## SELECTED EXTRACT
__________

Chapter 28: Here Documents | The Engineering Corner

Chapter 28: Here Documents

Index


Introduction

A Here Document (commonly referred to as “HereDoc”) is a powerful feature in Bash that allows you to embed a block of text or commands directly within a script, treating it as though it were a separate file. This feature acts as a multiline string or file literal, making it especially useful for sending input streams to commands or programs.

HereDocs are invaluable when dealing with scenarios that require multiple commands to be redirected simultaneously. They help streamline scripts, enhancing both their readability and organization. By consolidating complex input into a single, cohesive block, HereDocs make Bash scripting neater and more intuitive.

A HereDoc begins with a delimiter specified after the “<< operator and continues until a line containing only the delimiter (with no additional spaces or characters) is encountered. This delimiter marks the end of the HereDoc, ensuring that its content is treated as a singular unit. If multiple HereDocs are present, they are processed sequentially, starting immediately after the preceding HereDoc ends.

Syntax of HereDocs

The syntax for a Here Document (HereDoc) in Bash is structured as follows:

    [COMMAND] [fd]<<[-] 'DELIMITER'
      Line 1
      Line 2
      ...
    DELIMITER

Here’s a breakdown of each element:

  • COMMAND”: This is optional and represents any command that can accept redirected input. If omitted, the HereDoc simply provides input for redirection.
  • fd”: Also optional, this specifies the file descriptor for redirection. If left out, it defaults to 0 (standard input).
  • <<”: The redirection operator, which forwards the HereDoc content to the specified command.
  • -”: An optional parameter that suppresses leading tabs in the HereDoc content.
  • DELIMITER(First Line): A user-defined token that marks the start and end of the HereDoc content. Common choices include “END”, “EOT”, or “EOF”, but any unique word works as long as it doesn’t appear in the body. Omitting quotes, double quotes, or backslashes in this line enables command and variable expansion within the HereDoc.
  • DELIMITER(Last Line): This signals the end of the HereDoc and must exactly match the token used in the first line. Ensure there are no leading spaces or extra characters.

This syntax ensures a clear and structured way to handle multiline input directly within scripts.

Sending input to another program

HereDocs are primarily used to provide input to programs that accept data through standard input. Let’s consider an example where input is passed to Python:

 1 #!/usr/bin/env bash
 2 #Script: heredoc-0001.sh
 3 read -p "Introduce the radius of the circle: " RADIUS
 4 echo "Radius: $RADIUS"
 5 python <<EOF
 6 import math
 7 radius=$RADIUS
 8 area=math.pi*(radius**2)
 9 print("Area: ", area)
10 EOF

In this script, the “read” built-in command is first used to capture user input. Once the input is provided, it is forwarded to Python as input via a HereDoc. When the script is executed, it prompts the user to enter a value:

$ ./heredoc-0001.sh
Introduce the radius of the circle:

The script waits for a number, which represents the radius of a circle, to calculate its area. For example, if you enter the number “2.5”, the script processes this input and uses Python to calculate the result.

__________

## SOURCE MATERIAL
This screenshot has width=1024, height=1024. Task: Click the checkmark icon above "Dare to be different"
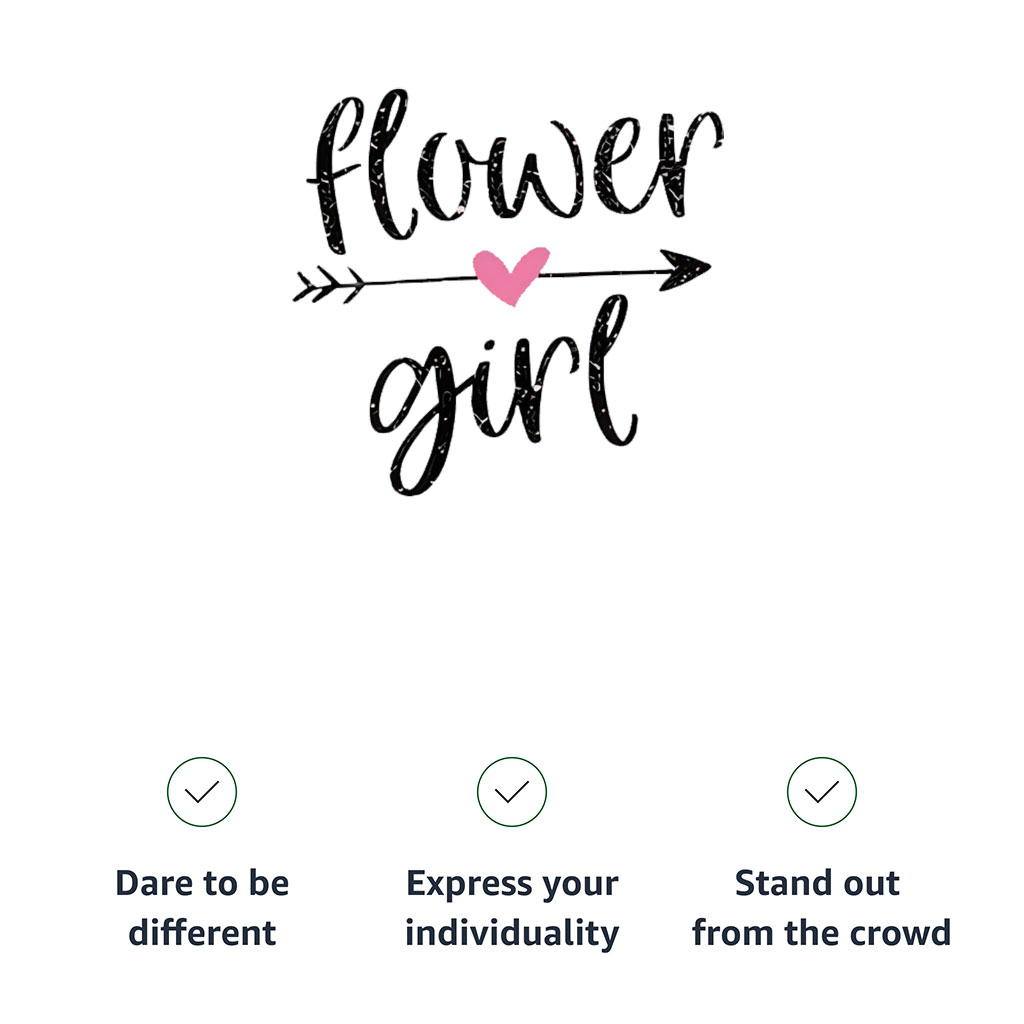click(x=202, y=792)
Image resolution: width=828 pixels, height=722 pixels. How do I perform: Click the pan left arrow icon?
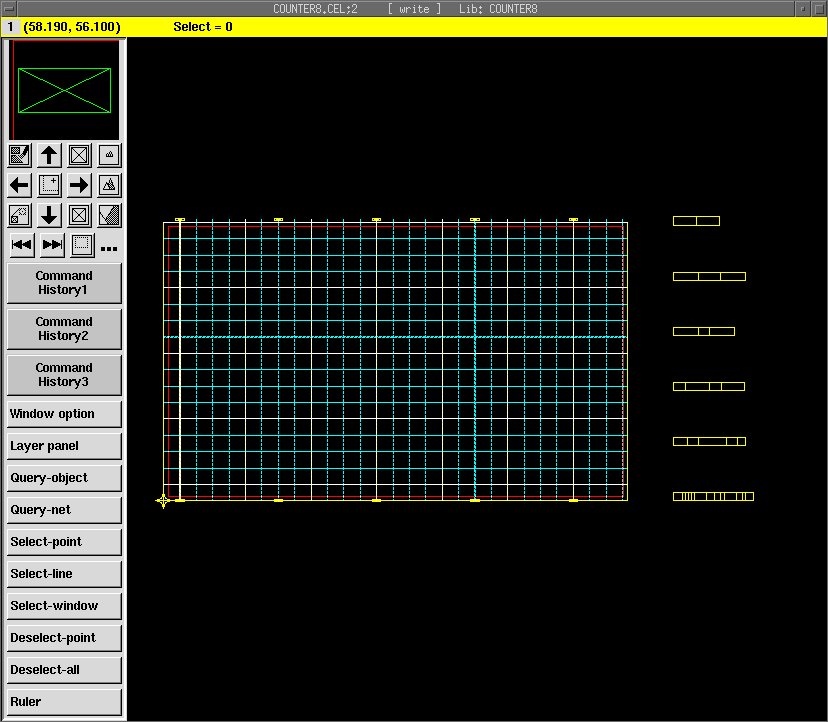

__________

According to the Here Documents chapter, what file descriptor is used when the fd element is left out? The material plays no part in this task.

## EXERCISE RESULT
It defaults to 0, which is standard input.